お母さん方は出産し自宅に帰ると子育てに24時間365日奮闘しなくてはなりません。せめて入院中ぐらいはリラックスして過ごしていただけるようにと考えて、医療の安全性は最優先ですがホテルのような快適な空間もご提供したいと思っています。出産は極めてプライベートなことですし、ご家族だけで過ごしたい時もあるでしょうから、当院は全室個室です。多くの方が楽しみにされる食事は、海外のホテルなどで修行したシェフが腕を振るい、お祝いのお食事はご家族の分もご用意できます。マッサージやエステなども受けられますし、病院からのプレゼントは実用的なものを厳選してお渡ししています。大変な子育てを支援するためにも、楽しく充実したマタニティーライフを送っていただけるよう整えています。
妊婦のメンタルケアや産後ケアについてお聞かせください。

2022年からは新たに産後ケア施設を開設しました。育児や母乳に関することから、母親のメンタル面まで幅広くサポートしています。メンタルケアにおいては妊婦健診の段階で迅速に対処することで、産後うつや育児放棄、虐待の芽を摘むことにつながります。妊婦さんの中には10代の方もいますし、精神疾患のある方もいらっしゃいます。必要に応じて自治体と連携して保健師さんに訪問をお願いしたりしています。さらに産後ケア施設では、同じような悩みを抱えるお母さん同士が交流できる場を設けているほか、希望する方には育児や生活について助産師がマンツーマンで寄り添う「パーソナル産後ケア」も実施しています。育児は想定外の連続で、まったく理想どおりにはいかないものです。とにかく、お一人で悩みを抱え込まず、何なりと相談してほしいですね。
最後に読者へのメッセージをお願いします。

出産というのは母親が命を懸けて新しい生命を生み出すとても尊いことです。ですから私は常に敬意を持って妊婦さんに接するようにしています。

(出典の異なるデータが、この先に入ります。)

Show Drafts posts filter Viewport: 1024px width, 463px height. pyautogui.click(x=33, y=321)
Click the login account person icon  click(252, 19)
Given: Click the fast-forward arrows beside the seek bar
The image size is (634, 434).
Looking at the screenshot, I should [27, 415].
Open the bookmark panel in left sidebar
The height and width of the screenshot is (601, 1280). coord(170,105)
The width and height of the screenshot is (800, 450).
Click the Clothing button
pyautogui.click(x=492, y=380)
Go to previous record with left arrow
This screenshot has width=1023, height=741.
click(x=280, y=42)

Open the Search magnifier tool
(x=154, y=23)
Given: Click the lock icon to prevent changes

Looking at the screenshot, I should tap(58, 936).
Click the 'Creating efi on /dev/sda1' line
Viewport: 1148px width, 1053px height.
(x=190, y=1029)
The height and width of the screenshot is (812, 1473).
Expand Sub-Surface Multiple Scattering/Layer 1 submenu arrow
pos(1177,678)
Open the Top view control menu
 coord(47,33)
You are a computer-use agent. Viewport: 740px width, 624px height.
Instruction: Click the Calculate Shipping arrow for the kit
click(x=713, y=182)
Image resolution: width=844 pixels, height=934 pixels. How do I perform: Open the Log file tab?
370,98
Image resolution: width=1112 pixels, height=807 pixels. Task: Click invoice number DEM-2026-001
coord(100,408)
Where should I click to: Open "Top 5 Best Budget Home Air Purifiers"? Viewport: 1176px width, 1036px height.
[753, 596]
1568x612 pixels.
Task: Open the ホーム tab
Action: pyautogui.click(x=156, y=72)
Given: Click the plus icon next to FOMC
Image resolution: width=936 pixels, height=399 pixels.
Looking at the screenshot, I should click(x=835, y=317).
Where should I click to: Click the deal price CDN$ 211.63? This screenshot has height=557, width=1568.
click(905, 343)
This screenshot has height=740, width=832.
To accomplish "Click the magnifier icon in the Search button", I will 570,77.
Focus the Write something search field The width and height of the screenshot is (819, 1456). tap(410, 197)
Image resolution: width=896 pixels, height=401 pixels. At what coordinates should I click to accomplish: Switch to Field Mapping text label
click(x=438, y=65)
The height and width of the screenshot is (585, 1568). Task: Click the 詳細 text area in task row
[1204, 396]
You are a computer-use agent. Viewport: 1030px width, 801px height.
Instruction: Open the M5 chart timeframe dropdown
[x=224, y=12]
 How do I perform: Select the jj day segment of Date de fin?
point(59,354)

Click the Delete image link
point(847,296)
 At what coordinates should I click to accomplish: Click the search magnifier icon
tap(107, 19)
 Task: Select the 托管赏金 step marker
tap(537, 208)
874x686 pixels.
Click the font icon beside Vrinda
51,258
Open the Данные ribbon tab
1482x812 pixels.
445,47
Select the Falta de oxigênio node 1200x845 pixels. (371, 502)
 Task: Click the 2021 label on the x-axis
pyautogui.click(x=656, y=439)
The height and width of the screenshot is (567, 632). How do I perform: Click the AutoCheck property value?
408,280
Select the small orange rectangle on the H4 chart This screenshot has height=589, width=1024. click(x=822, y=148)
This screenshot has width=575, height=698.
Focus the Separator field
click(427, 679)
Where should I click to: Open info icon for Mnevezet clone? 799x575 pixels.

妊婦さんによって理想とする出産の形は違うでしょう。病院としても尊重しながらできる限り対応したいですね。スタッフにも「患者さんにとって良いことかどうか」を意識してほしいと話しています。また、よりきめ細かな新生児および小児医療の提供をめざしたいと考え、2022年8月には当院隣の敷地に小児科を独立する形で「恵愛こどもクリニック」を開設しました。さらにそのクリニックの南側には、ハンディキャップがある子もない子も同じように楽しめるユニバーサルデザインの公園も設立いたしました。子どもたちはもちろん、ご家族や妊婦さんもほっとできる場所になればと思っています。

林 隆 理事長
1996年日本医科大学卒業後、同大学付属病院産婦人科にて研修。その後、葛飾赤十字産院、東京都立墨東病院周産期センター、埼玉医科大学総合医療センターなどで主に産科周産期医療に従事。2004年恵愛病院副院長に就任。その後2014年より同院理事長・院長に就任。地域の患者が安心して快適に出産できる病院づくりに専念。日本産科婦人科学会産婦人科専門医。